◆ **PROBLEM**: Scan the records for the string "computer", then copy each line that has it.

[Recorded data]
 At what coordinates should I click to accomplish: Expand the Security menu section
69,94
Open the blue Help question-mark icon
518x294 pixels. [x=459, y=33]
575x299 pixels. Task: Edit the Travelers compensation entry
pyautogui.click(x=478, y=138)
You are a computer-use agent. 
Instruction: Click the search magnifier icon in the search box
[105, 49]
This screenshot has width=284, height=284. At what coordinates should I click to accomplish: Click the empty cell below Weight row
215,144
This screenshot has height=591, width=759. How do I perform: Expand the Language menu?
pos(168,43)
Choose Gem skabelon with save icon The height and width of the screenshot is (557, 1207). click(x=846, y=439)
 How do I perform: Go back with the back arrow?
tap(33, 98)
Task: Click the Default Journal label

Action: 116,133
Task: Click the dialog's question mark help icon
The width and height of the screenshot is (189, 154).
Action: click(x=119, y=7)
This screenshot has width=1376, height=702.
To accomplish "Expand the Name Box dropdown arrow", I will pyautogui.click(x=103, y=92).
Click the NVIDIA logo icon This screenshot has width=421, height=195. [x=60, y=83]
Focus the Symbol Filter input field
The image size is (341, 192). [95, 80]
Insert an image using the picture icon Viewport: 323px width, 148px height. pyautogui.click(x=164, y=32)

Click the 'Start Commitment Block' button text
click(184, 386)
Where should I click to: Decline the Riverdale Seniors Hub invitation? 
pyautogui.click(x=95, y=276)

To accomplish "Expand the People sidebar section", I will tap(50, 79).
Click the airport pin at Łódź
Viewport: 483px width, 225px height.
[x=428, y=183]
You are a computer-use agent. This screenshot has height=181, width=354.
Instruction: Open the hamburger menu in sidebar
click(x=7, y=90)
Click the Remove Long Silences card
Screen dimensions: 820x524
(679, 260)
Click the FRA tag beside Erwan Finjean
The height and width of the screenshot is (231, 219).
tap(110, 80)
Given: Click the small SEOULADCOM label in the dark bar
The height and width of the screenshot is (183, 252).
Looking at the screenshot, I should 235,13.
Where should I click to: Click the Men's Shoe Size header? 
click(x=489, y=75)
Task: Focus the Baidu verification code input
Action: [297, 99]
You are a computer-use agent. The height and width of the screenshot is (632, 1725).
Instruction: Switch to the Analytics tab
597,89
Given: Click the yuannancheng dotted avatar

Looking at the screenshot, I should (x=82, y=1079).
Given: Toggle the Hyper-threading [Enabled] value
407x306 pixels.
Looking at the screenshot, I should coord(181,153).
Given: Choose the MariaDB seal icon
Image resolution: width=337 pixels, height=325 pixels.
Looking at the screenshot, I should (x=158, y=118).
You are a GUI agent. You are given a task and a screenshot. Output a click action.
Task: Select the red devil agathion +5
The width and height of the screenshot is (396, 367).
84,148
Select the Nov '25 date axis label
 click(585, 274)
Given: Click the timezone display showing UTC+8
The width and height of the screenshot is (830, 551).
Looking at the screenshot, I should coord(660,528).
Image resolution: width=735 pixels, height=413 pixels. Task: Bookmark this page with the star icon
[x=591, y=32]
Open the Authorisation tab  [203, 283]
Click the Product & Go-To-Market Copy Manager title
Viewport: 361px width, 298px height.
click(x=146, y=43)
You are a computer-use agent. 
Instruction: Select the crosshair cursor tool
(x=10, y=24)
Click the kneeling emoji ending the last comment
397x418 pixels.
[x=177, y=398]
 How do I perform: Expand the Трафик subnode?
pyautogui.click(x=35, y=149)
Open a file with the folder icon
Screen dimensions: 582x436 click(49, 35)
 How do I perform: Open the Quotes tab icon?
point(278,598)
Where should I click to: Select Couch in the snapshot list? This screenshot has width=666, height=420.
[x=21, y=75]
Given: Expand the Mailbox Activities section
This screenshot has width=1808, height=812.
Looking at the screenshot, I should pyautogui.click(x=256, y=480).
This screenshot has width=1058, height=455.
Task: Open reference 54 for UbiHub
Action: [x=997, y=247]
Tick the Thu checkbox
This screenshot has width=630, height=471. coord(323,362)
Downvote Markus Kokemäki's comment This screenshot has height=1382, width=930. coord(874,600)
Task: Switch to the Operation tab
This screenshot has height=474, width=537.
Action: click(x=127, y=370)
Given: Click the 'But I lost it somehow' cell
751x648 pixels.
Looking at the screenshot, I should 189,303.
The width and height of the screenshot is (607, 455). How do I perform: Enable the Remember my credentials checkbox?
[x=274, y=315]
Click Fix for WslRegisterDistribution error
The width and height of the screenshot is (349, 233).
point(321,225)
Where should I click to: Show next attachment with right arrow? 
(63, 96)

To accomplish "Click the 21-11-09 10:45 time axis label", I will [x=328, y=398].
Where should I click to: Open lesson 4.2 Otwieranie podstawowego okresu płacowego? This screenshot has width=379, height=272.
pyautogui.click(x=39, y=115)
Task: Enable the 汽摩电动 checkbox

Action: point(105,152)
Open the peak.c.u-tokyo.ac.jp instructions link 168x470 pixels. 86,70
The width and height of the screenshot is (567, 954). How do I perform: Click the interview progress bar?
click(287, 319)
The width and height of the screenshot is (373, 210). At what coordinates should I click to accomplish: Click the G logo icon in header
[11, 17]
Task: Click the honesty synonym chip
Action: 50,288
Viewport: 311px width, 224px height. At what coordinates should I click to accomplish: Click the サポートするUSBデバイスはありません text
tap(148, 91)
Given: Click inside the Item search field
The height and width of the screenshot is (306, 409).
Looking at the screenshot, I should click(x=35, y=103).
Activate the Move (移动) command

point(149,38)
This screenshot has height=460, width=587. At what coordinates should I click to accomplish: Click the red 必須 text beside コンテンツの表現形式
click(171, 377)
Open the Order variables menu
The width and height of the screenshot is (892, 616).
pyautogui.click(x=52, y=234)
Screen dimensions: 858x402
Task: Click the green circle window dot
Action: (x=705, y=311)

◆ **EXERCISE RESULT**:
You are a computer-use agent. 
You are a computer-use agent. This screenshot has height=181, width=354.
You are a computer-use agent. The height and width of the screenshot is (632, 1725).
You are a computer-use agent. 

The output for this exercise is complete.